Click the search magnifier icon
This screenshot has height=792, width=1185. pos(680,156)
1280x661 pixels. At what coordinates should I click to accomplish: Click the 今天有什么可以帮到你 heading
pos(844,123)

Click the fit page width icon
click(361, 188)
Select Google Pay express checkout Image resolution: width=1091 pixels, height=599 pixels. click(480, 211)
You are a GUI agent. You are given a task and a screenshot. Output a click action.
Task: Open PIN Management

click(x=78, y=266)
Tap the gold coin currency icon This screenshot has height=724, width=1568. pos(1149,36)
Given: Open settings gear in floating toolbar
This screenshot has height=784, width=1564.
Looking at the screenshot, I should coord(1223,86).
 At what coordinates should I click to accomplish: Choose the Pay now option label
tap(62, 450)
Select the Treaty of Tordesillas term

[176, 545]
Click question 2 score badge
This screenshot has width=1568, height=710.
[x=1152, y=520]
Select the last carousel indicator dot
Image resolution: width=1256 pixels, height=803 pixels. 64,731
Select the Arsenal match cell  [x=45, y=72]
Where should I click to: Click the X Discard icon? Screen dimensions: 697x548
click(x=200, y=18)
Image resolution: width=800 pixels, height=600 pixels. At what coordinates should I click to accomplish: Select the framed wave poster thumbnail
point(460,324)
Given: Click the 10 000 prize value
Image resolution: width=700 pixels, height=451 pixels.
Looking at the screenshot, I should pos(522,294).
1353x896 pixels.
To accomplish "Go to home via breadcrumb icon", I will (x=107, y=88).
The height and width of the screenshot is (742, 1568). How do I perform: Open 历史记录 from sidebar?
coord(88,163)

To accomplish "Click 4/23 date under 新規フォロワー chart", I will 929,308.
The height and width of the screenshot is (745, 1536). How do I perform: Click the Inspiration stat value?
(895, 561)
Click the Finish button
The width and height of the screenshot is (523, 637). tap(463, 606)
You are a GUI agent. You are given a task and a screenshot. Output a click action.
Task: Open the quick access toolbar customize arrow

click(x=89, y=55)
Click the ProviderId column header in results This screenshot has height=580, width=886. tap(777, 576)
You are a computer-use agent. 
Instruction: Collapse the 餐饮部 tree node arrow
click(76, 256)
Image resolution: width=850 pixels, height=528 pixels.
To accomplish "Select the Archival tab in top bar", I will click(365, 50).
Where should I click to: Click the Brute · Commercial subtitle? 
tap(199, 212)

• **TRY IT**:
Using the entries above, state how many lines contain the string "will"; the number is all that is needed.

• **RESPONSE TO THIS EXERCISE**:
3